Boundary Layer

The best way to find a line is to cross it

Monday, April 18, 2005

To the Moon and Back

The story of Apollo 13 as told by the people that lived through it. (via
The problems were piling up at Liebergot's door. Although his voice is impressively calm throughout the recordings of the voice loops from mission control, Liebergot admits that he was almost overwhelmed when he realized "it was not an instrumentation problem but some kind of a monster systems failure that I couldn't sort out...It was probably the most stressful time in my life. There was a point where panic almost overcame me."

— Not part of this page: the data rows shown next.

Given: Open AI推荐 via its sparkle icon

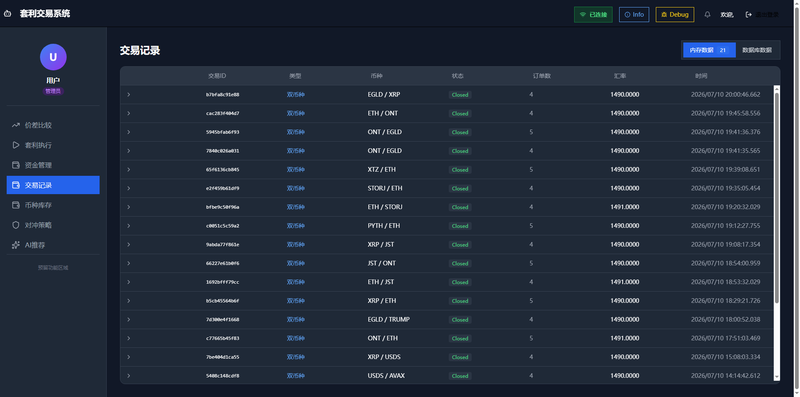Looking at the screenshot, I should click(15, 245).
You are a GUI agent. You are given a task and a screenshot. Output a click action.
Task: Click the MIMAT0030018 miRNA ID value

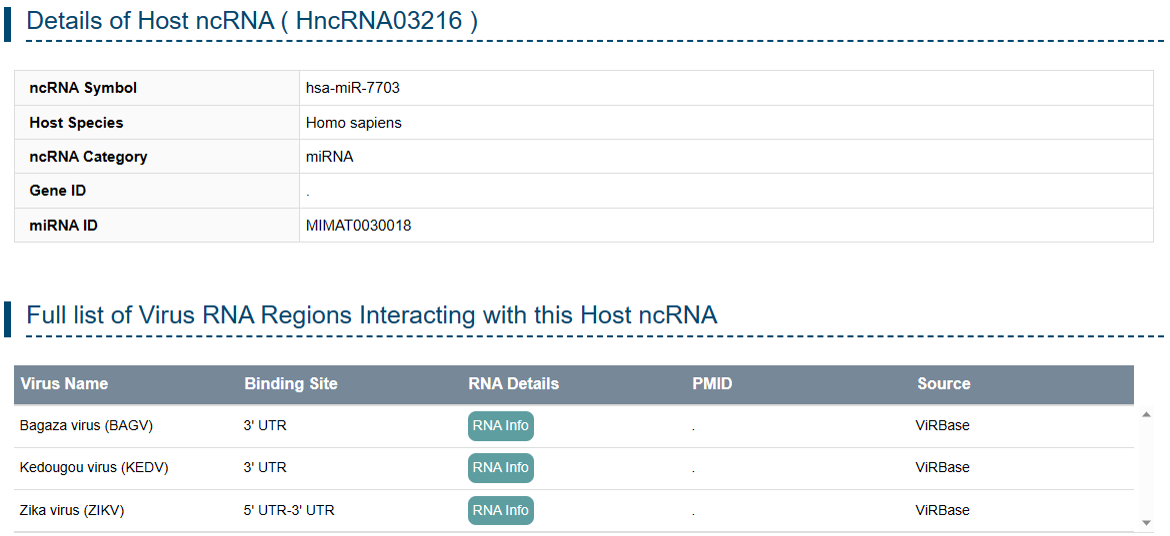point(358,226)
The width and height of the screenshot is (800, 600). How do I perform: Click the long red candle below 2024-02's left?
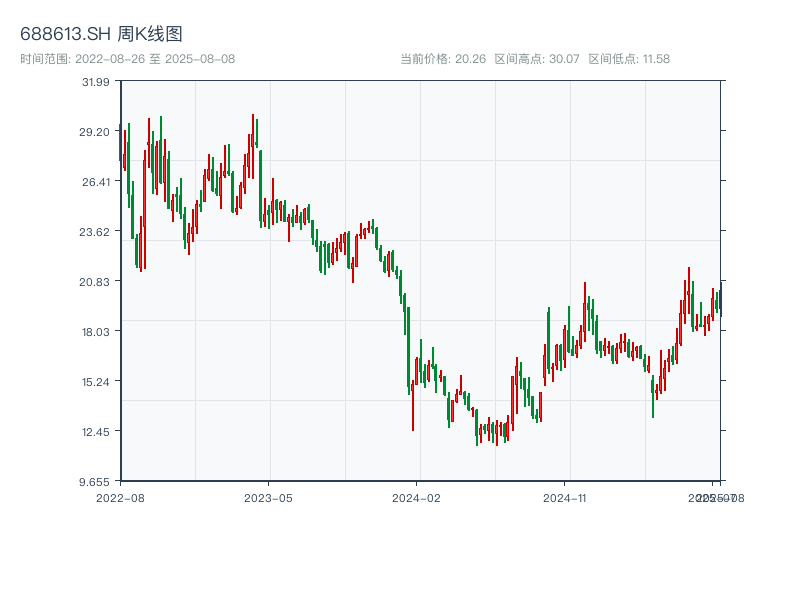tap(412, 405)
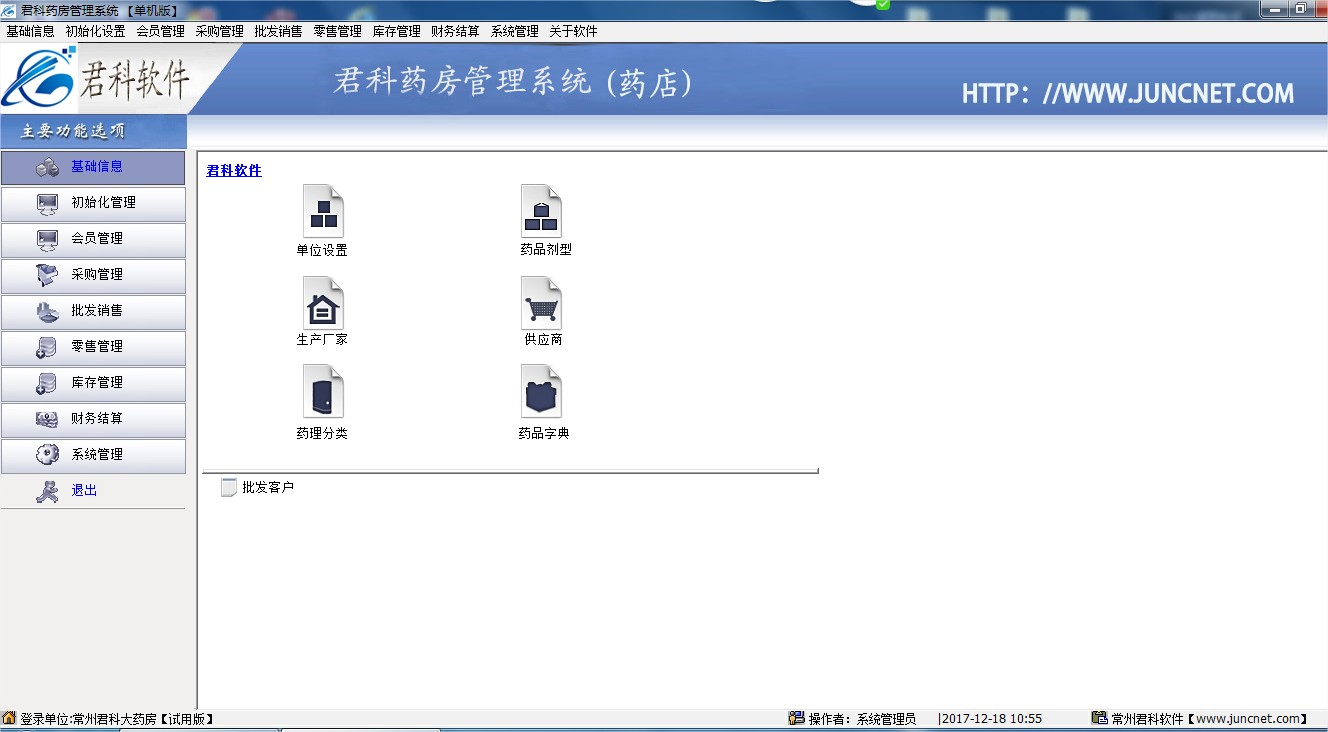Click the 批发客户 document icon
Image resolution: width=1328 pixels, height=732 pixels.
(229, 488)
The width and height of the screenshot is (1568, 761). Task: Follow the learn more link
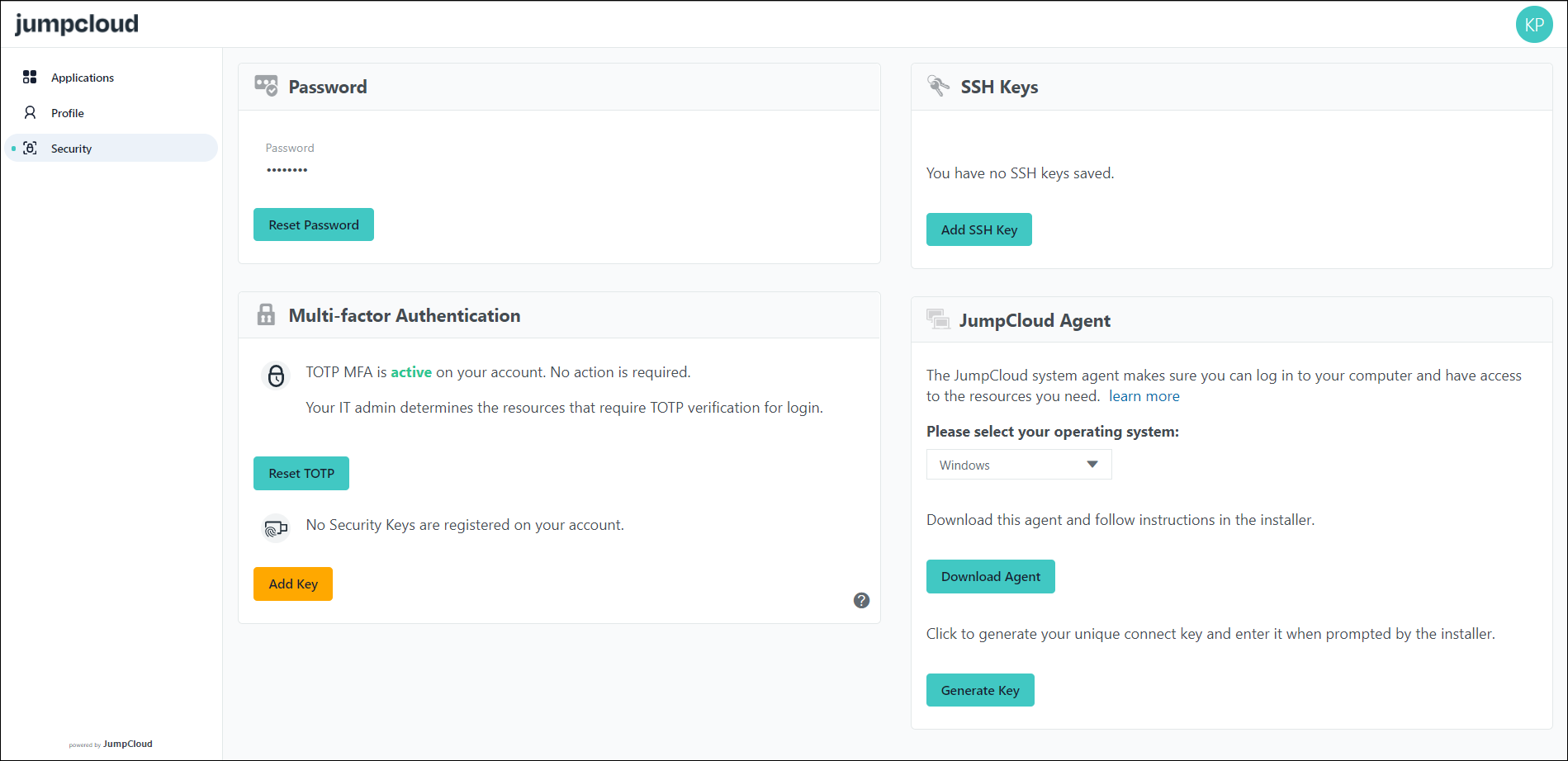coord(1144,396)
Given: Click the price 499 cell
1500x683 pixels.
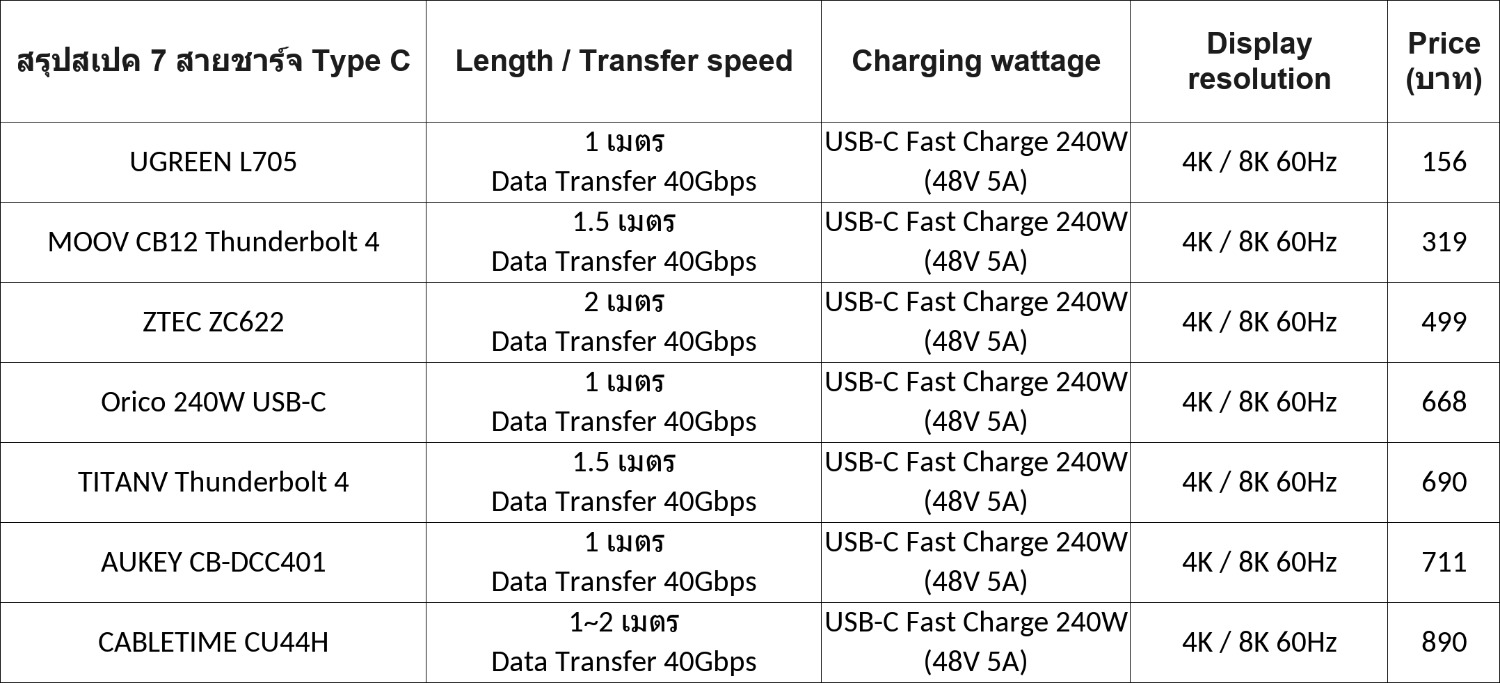Looking at the screenshot, I should [1443, 322].
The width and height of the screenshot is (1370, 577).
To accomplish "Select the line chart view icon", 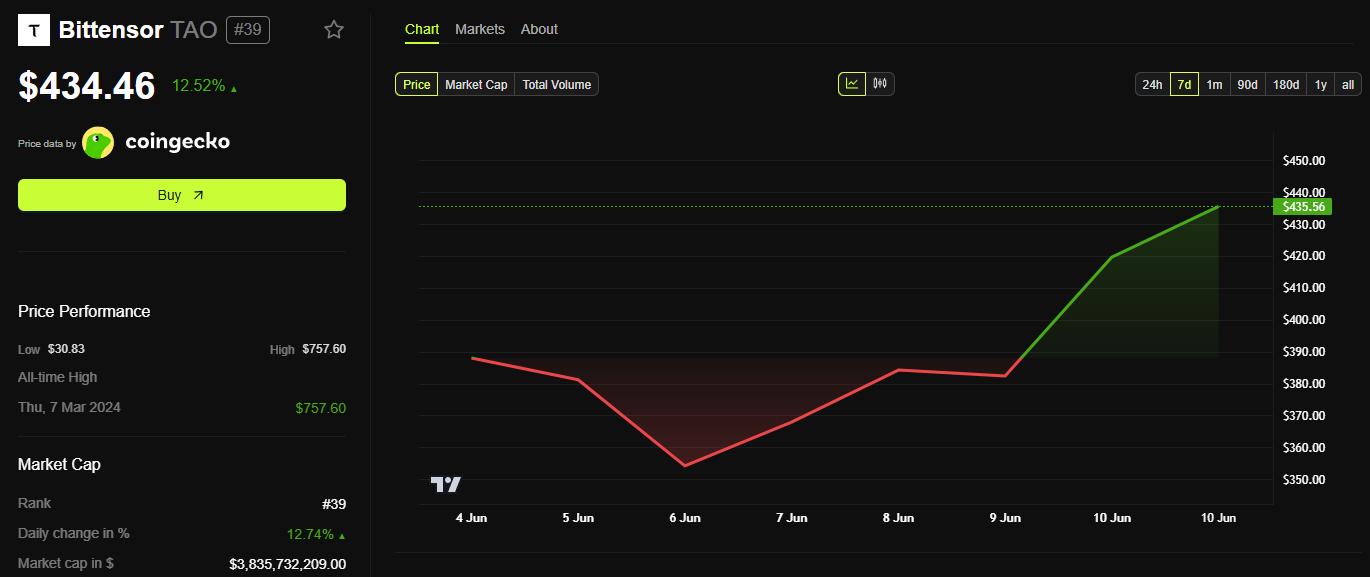I will [851, 84].
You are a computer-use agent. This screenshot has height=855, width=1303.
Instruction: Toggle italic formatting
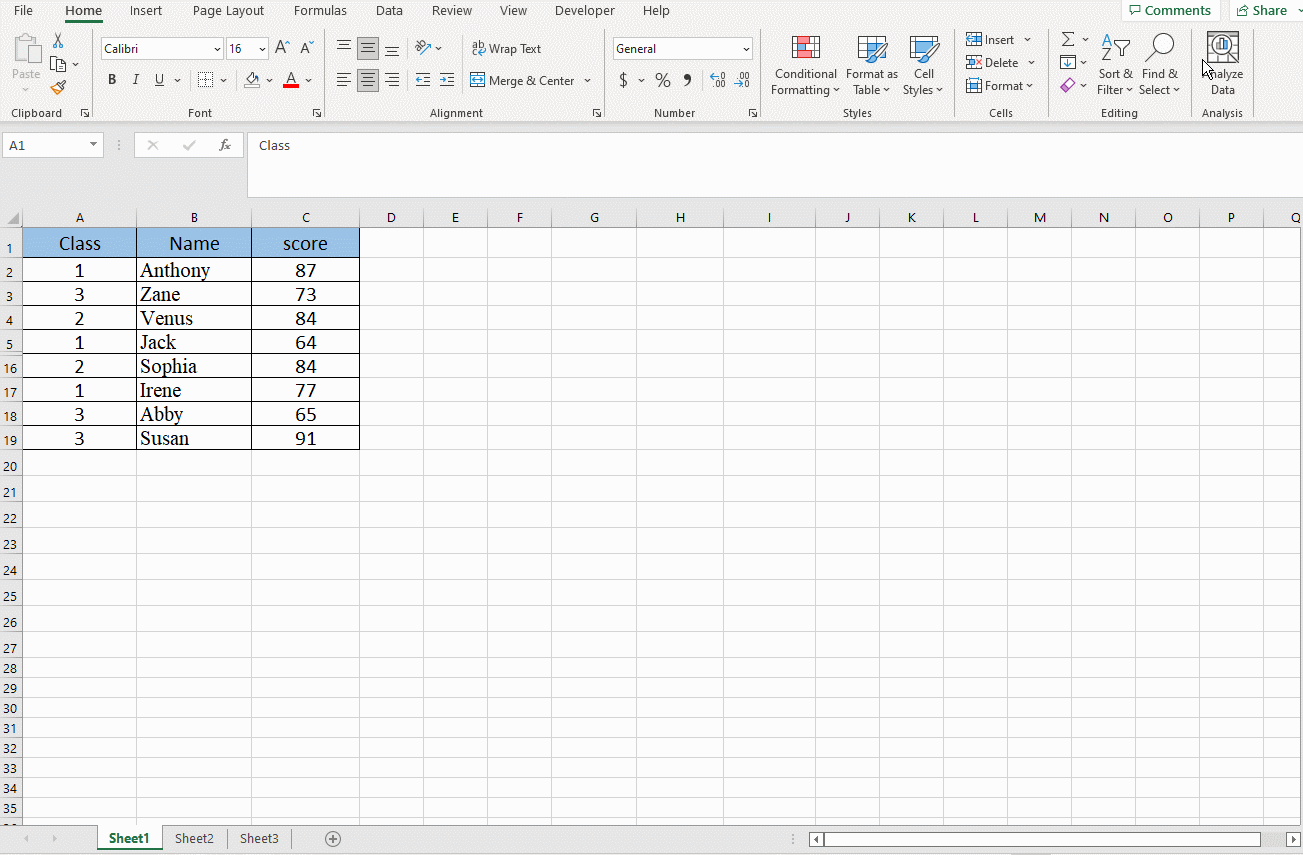135,80
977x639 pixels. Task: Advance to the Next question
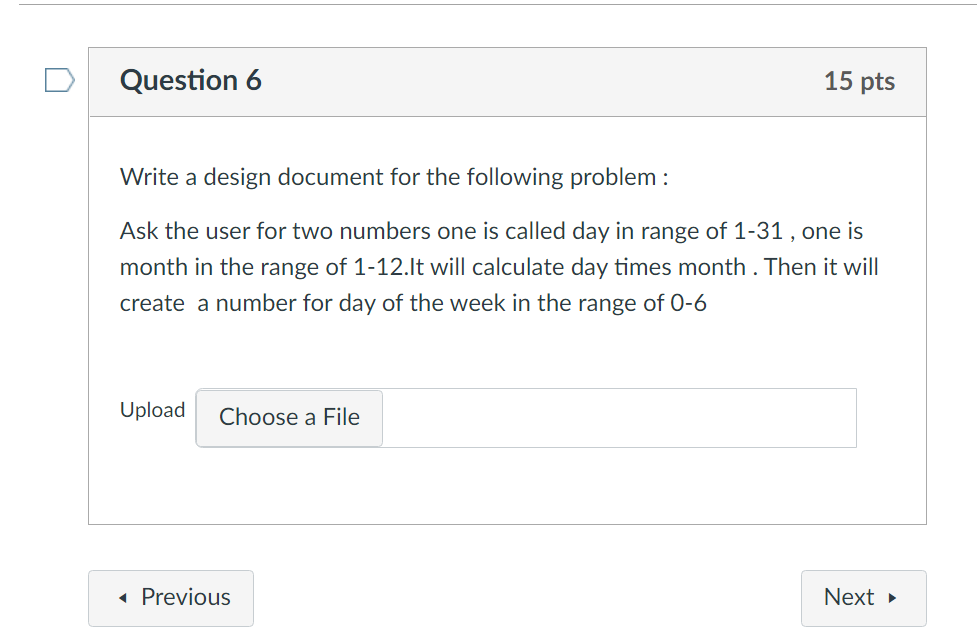863,598
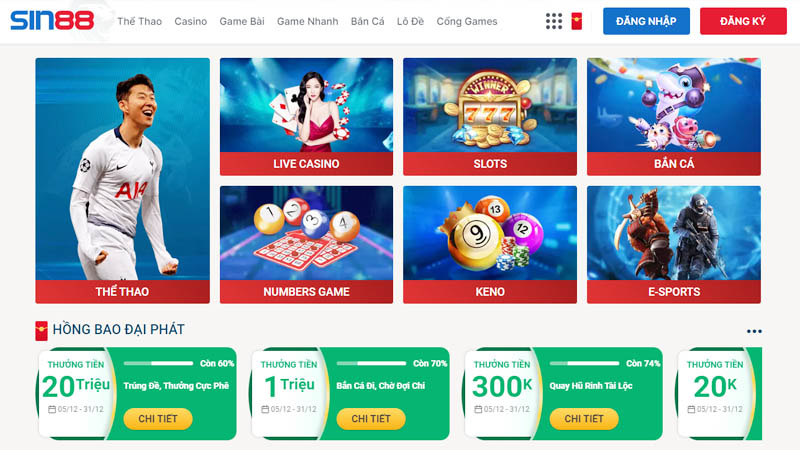Click the red envelope beside Hồng Bao Đại Phát
The height and width of the screenshot is (450, 800).
41,331
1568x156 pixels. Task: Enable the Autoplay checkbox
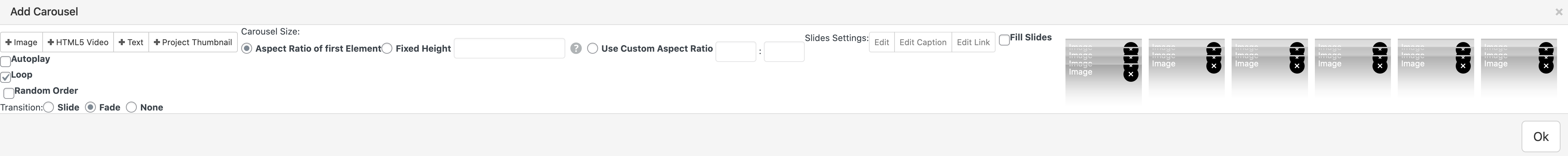click(x=5, y=61)
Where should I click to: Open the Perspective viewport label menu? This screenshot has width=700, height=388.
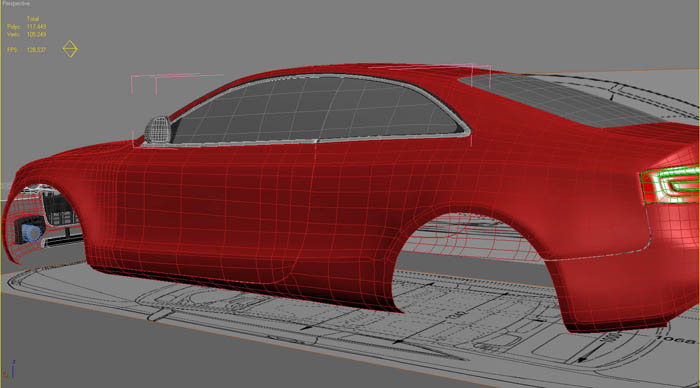(x=17, y=3)
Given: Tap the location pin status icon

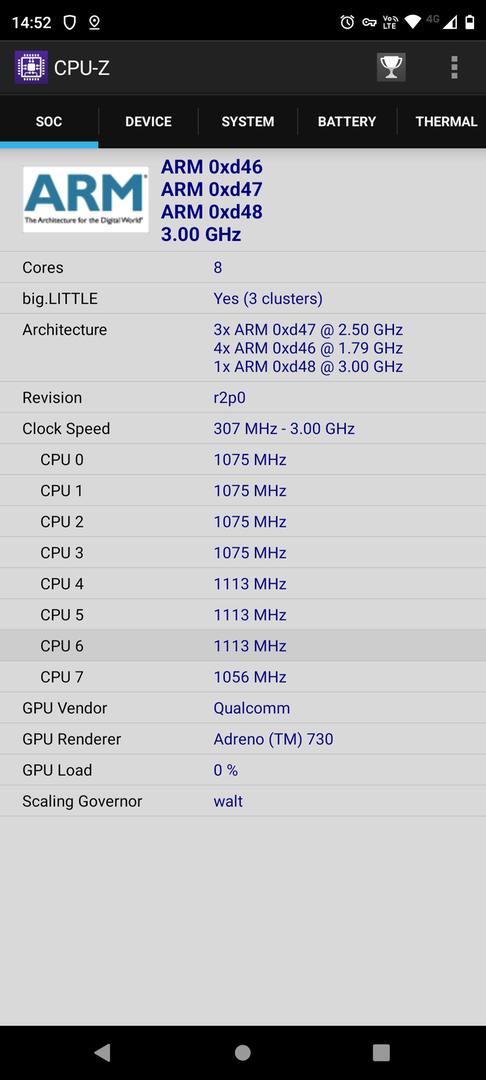Looking at the screenshot, I should tap(94, 23).
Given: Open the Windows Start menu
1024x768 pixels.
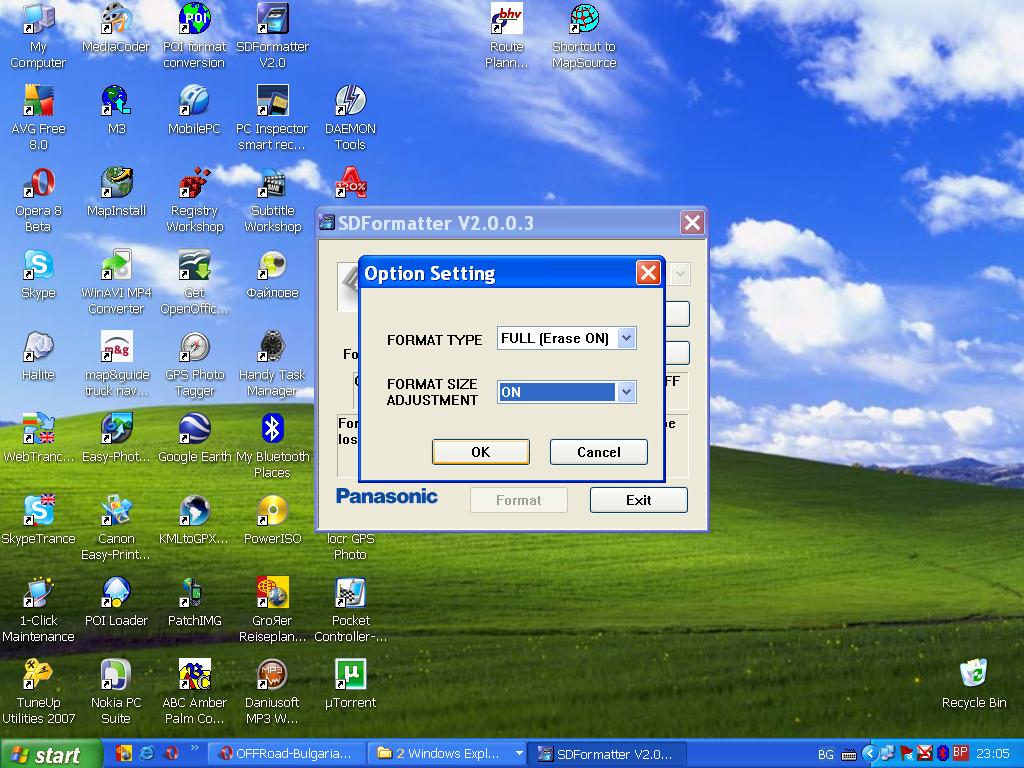Looking at the screenshot, I should click(52, 754).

Liebergot gives credit to the endless emergency simulation training for getting him through the moment—as well as to the big handles that flanked each mission control console, intended to make servicing easier and jokingly dubbed "security handles" by the controllers. "I shoved the panic down and grabbed the security handles with both hands and hung on. I decided to settle down and work the problem with my backroom guys. Not to say that the thought of getting up and going home didn't pass my mind," he remembers.

Friday, April 15, 2005

Explicit Content Only

Brilliant. This guy edited out everything in NWA's Straight Outta Compton that wasn't swearing. (NSFW)(via Metafilter)

Friday, April 08, 2005

Candy Garden

The photography of Liz Wolfe. I imagine she had a fun time arranging those octopi. (via Horkulated)

Thursday, April 07, 2005

Drunk in the South Pole

The colorful drinking culture of Antarctica.
A recent fad sweeping the stations the last couple seasons is the horrifying practice of snorting gin or vodka up one’s nose. I have no idea what to make of this.

Sunday, April 03, 2005

Invading Iraqi Airwaves

Apparently they get some American reality shows, sitcoms, and news in Iraq. Maybe if enough Iraqis watch, they can help save Arrested Development. (via Robotwisdom)
I’ve been enchanted with the shows these last few weeks. The thing that strikes me most is the fact that the news is so… clean. It’s like hospital food. It’s all organized and disinfected. Everything is partitioned and you can feel how it has been doled out carefully with extreme attention to the portions- 2 minutes on women’s rights in Afghanistan, 1 minute on training troops in Iraq and 20 minutes on Terri Schiavo! All the reportages are upbeat and somewhat cheerful, and the anchor person manages to look properly concerned and completely uncaring all at once.

Friday, April 01, 2005

Technological History

Engines of Ingenuity are a series of short commentaries that tell "the story of how our culture is formed by human creativity". There are episodes on how pagodas survive earthquakes, the typograhpical legacy of Albrecht Dürer, blacksmithing, city streets, and the durability of writing.